BACKGROUND OF THE INVENTION

Modern nuclear reactors produce highly radioactive fission products and actinide elements which must be prevented from entering the biosphere over periods ranging from 10 to 1,000,000 years. The current policy and practice is to convert these high-level nuclear wastes to solid forms, such as glasses or ceramics, which are then encapsulated in metal containers and buried underground in impervious, stable rock formations.

There are a great many patents directed to the structure of containers for nuclear wastes. Most contain only brief disclosures of the materials from which the containers are made. Stainless steel is named repeatedly, as well as iron, steel, lead, concrete, steel lined with copper, brass, zirconium alloy, cadmium, tantalum, tungsten, mercury, molybdenum, and sandwich constructions employing various gels and fibers between layers of metal. Perhaps the closest to the subject invention is U.S. Pat. No. 3,659,107, issued to Seele et al. on Apr. 25, 1972, which describes a radioactive fuel capsule, not a waste container, but which states that it may be made of various refractory materials, including nickel and alloys thereof.

Because of the presence of chromium in stainless steel and other components in the other container materials now in use, they are all more or less thermodynamically unstable in the geochemical environments of natural rock formations, and it is accepted that they can become corroded and decompose within a few tens of years after burial. Accordingly, primary emphasis in immobilizing nuclear wastes is placed upon the insolubility of the radioactive elements in the solidified waste and on the impermeability and ion-exchange properties of the rock medium. However, while this solution has been the best available, it is far from completely satisfactory and it has long been obvious that, if the integrity of the metal container itself could be guaranteed for periods exceeding a million years, the problems associated with safe storage of nuclear wastes would be substantially reduced.

OBJECTS OF THE INVENTION

It is, therefore, a general object of the invention to provide containers for radioactive nuclear waste materials which will obviate or minimize problems of the type previously described.

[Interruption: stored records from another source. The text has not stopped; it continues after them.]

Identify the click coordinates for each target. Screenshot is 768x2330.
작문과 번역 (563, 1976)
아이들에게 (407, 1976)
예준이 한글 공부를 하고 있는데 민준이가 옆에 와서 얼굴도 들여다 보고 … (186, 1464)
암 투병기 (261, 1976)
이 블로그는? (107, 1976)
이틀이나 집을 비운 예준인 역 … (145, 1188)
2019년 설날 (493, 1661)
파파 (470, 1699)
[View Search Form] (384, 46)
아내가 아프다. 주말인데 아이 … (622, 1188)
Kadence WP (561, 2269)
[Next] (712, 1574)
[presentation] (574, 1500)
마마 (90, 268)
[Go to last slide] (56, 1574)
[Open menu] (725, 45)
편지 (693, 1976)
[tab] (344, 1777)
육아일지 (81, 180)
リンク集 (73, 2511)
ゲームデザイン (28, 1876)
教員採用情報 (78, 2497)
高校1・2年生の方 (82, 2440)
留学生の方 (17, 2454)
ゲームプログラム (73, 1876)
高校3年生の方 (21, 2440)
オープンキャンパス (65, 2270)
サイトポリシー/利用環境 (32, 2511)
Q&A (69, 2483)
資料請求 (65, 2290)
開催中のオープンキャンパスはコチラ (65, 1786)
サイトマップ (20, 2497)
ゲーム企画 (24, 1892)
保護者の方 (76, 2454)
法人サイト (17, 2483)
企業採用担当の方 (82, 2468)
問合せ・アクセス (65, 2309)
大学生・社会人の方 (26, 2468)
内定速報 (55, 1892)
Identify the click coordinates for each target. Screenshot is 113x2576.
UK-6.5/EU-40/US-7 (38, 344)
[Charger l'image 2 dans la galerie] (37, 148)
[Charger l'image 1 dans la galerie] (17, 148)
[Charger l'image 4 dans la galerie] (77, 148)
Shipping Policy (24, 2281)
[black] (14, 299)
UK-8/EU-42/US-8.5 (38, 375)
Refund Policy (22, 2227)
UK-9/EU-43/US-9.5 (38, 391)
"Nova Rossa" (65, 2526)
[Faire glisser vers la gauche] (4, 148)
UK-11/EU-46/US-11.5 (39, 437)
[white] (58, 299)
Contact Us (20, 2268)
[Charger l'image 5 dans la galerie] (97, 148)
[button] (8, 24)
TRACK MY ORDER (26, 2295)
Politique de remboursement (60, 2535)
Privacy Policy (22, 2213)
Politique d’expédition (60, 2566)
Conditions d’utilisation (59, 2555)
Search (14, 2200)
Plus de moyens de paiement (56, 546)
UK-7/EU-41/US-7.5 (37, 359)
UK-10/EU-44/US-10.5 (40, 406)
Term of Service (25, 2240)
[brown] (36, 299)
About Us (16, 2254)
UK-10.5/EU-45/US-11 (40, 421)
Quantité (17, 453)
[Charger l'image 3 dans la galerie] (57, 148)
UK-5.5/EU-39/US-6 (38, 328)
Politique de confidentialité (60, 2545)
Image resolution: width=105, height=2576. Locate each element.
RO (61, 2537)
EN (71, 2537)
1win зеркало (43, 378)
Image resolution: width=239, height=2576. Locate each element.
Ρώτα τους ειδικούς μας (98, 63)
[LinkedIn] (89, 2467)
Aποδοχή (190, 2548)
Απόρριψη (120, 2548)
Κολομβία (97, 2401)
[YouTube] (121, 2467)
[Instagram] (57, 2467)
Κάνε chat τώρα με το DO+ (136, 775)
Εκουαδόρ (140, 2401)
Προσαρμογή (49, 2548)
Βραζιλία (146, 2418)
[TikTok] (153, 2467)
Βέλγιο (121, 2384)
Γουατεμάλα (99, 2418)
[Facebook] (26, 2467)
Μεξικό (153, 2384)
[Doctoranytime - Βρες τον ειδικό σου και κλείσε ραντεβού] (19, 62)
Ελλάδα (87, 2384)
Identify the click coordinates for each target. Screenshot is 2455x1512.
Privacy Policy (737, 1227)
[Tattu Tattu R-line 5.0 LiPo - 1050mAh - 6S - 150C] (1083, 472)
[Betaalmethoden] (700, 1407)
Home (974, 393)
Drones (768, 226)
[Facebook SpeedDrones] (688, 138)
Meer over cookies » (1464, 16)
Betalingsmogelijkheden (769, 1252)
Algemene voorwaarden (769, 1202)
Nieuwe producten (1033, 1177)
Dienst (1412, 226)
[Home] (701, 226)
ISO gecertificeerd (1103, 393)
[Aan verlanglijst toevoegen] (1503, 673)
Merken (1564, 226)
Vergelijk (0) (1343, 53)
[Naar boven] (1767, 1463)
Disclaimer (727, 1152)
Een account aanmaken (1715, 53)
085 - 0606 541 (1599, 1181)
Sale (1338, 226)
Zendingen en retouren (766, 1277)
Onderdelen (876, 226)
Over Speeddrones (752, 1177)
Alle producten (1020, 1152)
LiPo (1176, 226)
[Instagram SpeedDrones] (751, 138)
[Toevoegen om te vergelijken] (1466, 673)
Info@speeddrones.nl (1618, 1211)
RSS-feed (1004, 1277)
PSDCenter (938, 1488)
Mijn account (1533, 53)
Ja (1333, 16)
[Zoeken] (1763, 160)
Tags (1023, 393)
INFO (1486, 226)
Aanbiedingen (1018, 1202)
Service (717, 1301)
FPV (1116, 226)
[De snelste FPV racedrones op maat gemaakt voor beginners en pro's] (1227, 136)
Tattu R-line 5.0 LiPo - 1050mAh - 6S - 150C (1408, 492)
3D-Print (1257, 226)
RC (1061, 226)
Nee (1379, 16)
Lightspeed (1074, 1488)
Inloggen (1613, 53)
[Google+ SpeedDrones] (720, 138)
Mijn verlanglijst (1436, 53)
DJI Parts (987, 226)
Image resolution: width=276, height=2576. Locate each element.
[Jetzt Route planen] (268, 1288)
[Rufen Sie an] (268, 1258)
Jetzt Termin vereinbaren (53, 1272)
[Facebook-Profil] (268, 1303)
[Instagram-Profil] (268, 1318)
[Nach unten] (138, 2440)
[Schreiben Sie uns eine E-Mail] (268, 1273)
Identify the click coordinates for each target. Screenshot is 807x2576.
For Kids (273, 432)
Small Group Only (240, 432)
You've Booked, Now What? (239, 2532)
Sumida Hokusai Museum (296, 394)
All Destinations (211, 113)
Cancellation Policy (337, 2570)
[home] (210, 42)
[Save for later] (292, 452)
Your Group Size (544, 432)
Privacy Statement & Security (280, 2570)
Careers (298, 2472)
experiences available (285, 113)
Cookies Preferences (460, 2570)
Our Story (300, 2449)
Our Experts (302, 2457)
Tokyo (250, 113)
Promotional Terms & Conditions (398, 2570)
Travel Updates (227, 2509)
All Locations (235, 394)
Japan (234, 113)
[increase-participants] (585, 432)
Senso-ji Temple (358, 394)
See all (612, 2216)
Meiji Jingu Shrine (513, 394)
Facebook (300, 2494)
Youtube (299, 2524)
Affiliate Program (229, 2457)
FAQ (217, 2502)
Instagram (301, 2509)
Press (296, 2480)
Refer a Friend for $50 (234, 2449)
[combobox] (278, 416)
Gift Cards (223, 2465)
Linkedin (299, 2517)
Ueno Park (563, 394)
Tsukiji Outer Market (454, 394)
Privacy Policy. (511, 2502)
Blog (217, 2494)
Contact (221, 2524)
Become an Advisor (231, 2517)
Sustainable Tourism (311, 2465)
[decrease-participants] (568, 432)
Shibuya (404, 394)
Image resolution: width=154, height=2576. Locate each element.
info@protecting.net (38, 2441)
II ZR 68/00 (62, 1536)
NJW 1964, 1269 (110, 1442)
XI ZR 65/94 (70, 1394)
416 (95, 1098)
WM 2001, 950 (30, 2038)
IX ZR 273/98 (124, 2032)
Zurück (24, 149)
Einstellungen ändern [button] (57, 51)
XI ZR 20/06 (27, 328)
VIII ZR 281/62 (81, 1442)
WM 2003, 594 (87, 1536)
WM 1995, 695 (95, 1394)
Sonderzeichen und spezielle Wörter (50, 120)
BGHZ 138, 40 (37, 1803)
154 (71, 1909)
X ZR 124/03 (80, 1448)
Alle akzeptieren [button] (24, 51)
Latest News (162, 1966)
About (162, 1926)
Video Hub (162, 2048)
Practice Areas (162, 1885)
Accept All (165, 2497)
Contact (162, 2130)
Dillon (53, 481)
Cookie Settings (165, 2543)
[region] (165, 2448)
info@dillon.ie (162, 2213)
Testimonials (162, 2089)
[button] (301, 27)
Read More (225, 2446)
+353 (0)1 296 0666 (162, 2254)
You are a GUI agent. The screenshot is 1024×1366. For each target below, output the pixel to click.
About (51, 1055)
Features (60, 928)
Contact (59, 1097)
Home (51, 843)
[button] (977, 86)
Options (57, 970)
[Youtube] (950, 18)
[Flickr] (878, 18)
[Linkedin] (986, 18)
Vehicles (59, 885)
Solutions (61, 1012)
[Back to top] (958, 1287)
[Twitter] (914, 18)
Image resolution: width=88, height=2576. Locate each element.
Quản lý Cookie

It is a further object of this invention to obtain this integrity by the use of alloys which, unlike container materials hitherto used, are thermo-dynamically stable in the geochemical environment of natural underground rock systems.

It is a particular object of the invention to provide such containers which will maintain their integrity for periods exceeding a million years.

Other objects and advantages of the present invention will become apparent from the following detailed description thereof.

DETAILED DESCRIPTION

During the metamorphic alteration of ultramafic rocks to form serpentine, native nickel-iron alloys are often produced under thermodynamically stable conditions. These alloys constitute the mineral awaruite and are composed mainly of nickel (60 to 90 percent) and iron (10 to 40 percent), together with small amounts of cobalt and copper (less than 5 percent each). The most common composition corresponds to the formula Ni₃ Fe, which is that of an ordered stoichiometric phase. Awaruite has been produced at elevated temperatures, probably exceeding 300°C, during serpentinization of periodotite. In some examples, serpentinization has been caused by circulating sea water. In both cases, it can be demonstrated that occurrences of awaruite have survived for periods exceeding tens of millions of years.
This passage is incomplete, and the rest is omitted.